Revenue for the second quarter was under pressure, and profitability increased. In 2024H1, the company achieved revenue of 2.14 billion/ -12.7%, net profit due to mother 0.18 billion/ +8.1%, after deducting non-attributable net profit of 0.17 billion/ +1.8%. Among them, Q2 revenue was 1.06 billion/ -21.6%, net profit attributable to mother 0.103 billion/ +4.7%, and net profit not attributable to mother was 0.097 billion/ -11.3%.

Non-recurring profit and loss mainly comes from government subsidies. The company took the initiative to adjust the revenue structure in Q2 to improve the quality of operations. Although revenue declined, net profit performance was basically stable, and profitability improved markedly.

Lighting export sentiment declined, and revenue declined due to the company's restructuring. Q2 The year-on-year growth rate of China's lighting product exports declined. According to data from the General Administration of Customs, the export value of 2024H1 China's lamps and lighting devices and parts increased 3.4% year on year to 20.6 billion US dollars, of which Q1/Q2 was +9.6%/-1.6% respectively. The revenue growth rate of the company's main general lighting business is expected to be close to the company's overall revenue growth rate. The decline in Q2 is mainly due to the company actively adjusting its product structure and market strategy, actively increasing the sales share of high-value-added lighting products, and actively reducing the market business size in high-risk regions. After entering the second half of the year, China's lighting product exports and the company's revenue base gradually declined. It is expected that 2024H2's general lighting revenue will rise steadily.

The automotive business was under pressure in the short term, and the new fixed-point performance was outstanding. The company's revenue for Debon Automotive Lighting H1, which mainly includes in-vehicle controllers, increased 5% year on year to 0.17 billion, while Shanghai Liangqin's revenue, which mainly focuses on structural components for car lights, fell 27.1% year on year to 0.11 billion, and total revenue fell 10.6% to 0.29 billion yuan. The net interest rate of the company's automotive business fell 3.3 pct to 1.4% year on year, which is expected to be related to the company's large new fixed investment. The company added a target of nearly 0.9 billion yuan for H1 projects (1 billion yuan + for the full year of 2023), and added orders from major customers such as NIO, Valeo, Yanfeng Piou, and Elios. It is expected that with the gradual transformation of the company's early-stage targeted projects into revenue, the company's automotive business is expected to return to a relatively rapid growth channel.
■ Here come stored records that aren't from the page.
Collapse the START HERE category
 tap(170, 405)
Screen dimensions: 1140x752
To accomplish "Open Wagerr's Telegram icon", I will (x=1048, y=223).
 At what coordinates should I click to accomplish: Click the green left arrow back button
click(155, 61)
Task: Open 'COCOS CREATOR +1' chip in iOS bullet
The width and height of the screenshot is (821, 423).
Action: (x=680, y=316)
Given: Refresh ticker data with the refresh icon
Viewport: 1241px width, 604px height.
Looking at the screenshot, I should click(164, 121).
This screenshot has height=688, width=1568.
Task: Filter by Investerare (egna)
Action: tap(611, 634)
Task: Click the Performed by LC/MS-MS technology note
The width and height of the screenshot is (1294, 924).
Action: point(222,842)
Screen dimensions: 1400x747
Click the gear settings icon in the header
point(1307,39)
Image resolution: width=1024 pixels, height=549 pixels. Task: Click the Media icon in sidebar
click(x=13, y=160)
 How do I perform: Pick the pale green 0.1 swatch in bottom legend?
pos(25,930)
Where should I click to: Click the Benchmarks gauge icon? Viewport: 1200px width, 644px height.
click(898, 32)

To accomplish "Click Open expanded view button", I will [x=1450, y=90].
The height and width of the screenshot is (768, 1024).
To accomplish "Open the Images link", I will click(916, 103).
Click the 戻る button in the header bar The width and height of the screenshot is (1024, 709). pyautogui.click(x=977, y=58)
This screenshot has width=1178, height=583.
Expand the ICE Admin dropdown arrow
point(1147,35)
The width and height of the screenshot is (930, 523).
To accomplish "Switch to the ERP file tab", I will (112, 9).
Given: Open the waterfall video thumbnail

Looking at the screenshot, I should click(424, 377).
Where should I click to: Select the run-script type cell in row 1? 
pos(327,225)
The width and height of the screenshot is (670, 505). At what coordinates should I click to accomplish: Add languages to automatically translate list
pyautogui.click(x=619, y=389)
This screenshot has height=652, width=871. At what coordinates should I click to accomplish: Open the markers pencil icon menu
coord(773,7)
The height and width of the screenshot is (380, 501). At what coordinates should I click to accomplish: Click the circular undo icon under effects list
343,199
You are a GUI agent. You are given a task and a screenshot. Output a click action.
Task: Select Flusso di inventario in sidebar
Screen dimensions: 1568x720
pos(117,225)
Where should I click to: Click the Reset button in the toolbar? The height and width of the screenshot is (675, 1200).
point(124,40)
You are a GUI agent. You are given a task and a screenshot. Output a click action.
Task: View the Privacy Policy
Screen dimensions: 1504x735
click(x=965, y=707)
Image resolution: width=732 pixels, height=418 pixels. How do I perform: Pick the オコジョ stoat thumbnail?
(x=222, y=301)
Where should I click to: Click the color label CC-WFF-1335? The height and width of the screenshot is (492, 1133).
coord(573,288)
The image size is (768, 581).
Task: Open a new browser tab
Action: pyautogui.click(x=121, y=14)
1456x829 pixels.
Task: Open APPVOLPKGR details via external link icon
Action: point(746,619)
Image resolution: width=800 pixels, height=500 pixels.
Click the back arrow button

Expense investment increased, and gross profit increased. The company's Q2 gross margin increased 4.2pct to 21.5% year-on-year. It is expected that the company will actively adjust its business structure and reduce low-profit orders. The company's cost investment increased. The Q2 R&D/management/sales expenses ratio was +1.1/+1.4/+1.3pct to 4.2%/4.4%/4.5% year on year, respectively; the financial expense ratio was -3.2%, the same as the previous year. Q2 The company's fair value change losses and asset impairment losses have been reduced, making a positive contribution to net interest rates. Under the combined influence, the company's Q2 net profit margin was +2.4pct to 9.8% year-on-year, and profits increased relatively well under active business restructuring.

Risk warning: Industry competition intensifies; automotive customer expansion falls short of expectations; industry demand recovery falls short of expectations.

Investment advice: Lower the profit forecast and maintain the “better than the market” rating. Taking into account the company's active adjustment of the business structure and the export format of lighting products, the company's net profit for 2024-2026 is expected to be 0.4/0.45/0.49 billion (previous value 0.43/0.49/0.55 billion), +8%/+8% year-on-year, corresponding PE is 15/13/12 times, and maintain the “better than the market” rating.

The translation is provided by third-party software.